Sun. Jan 19th, 2020

This Saturday at ‘Babelia’, the spring of museums | Babelia



Art exhibitions also make the revolution. Babelia this week analyzes the changes that are taking place in museums in line with the new times. Large institutions around the world face the new political reality and the social debates of today reorganizing their collections, betting on parity, breaking the canon of the male and white artist, showing non-Western traditions, facing populisms … The opening theme is complemented by an interview with Glenn D. Lowry, director since 1995 of the MoMA in New York, an institution that faces this fall a big Bang in the way of showing his works.

In the literary criticism section, the book of the week is the poetic anthology entitled She is an impure woman, by Pakistani writer Fahmida Riaz, an author who suffered ostracism in her country for breaking social taboos with feminist and leftist poetry that mixed the popular and the cult. The section also includes criticisms of works by Simon Schama, Jaime Bayly, José Gaos and Juan Pro. In addition, an article analyzes Ricardo Piglia's last posthumous book, a volume that offers valuable literature lessons and serves to reread the writer's work Uruguayan Juan Carlos Onetti while giving keys to revisit the texts of the Argentine author himself.

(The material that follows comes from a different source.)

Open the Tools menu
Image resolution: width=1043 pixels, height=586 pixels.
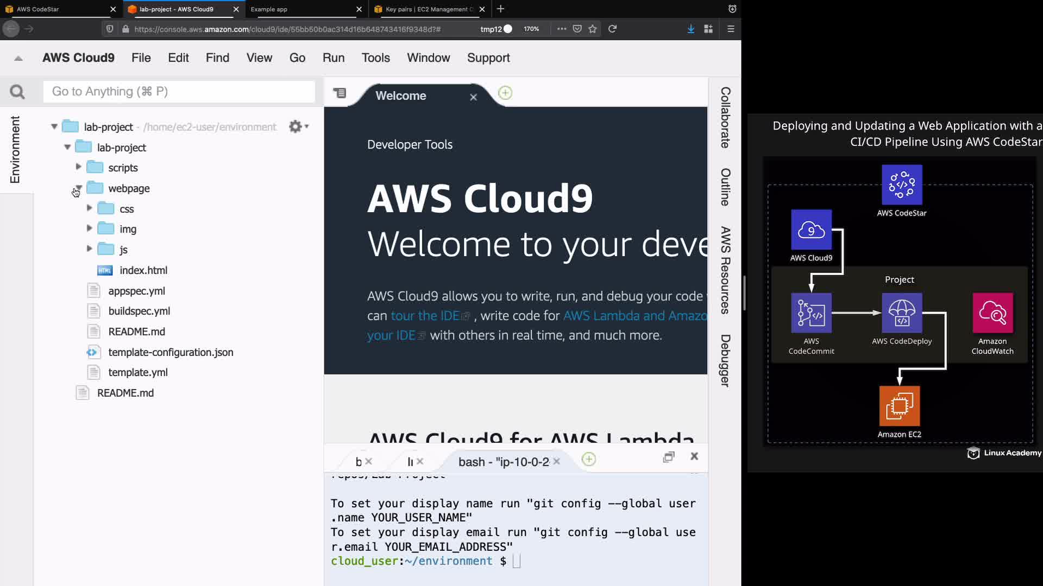coord(375,58)
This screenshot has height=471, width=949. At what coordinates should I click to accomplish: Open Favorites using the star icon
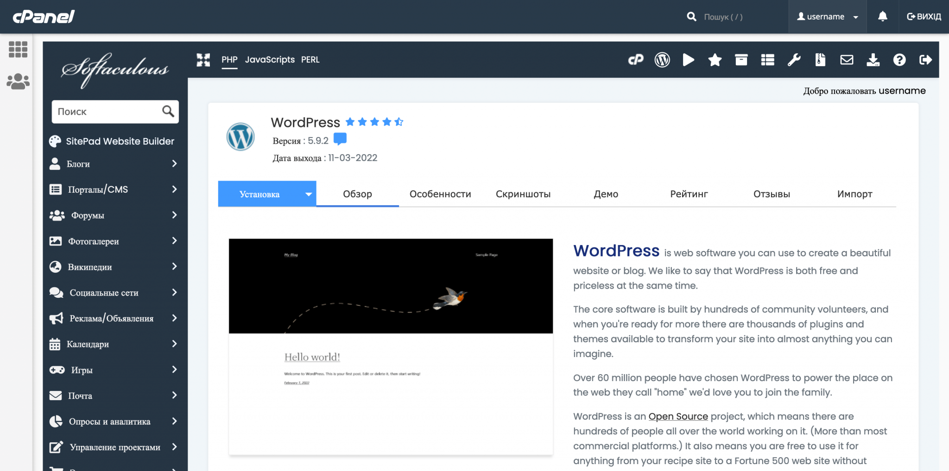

The summer section 'Three clues about …' is dedicated this week to poetry, a literary genre that awakens unconditional adhesions and visceral hatreds, polarization that is aggravated by the phenomenon of parapoetry.

The Music section is dedicated this week to the return that the pianist Vladimir Hórowitz starred in 1965 after more than a decade retired, on the occasion of the publication of all the phonographic material of that return by the Sony Classical record label.

In Architecture, Anatxu Zabalbeascoa analyzes in this issue the churches of the 21st century. Religious architecture serves to change the interaction of believers with the new temples in a movement in which austerity is the path to spirituality.

Finally, in Opinion, Manuel Rodríguez Rivero talks about Aaron Shulman's book about the Panero family, which in his opinion could be used to make a series.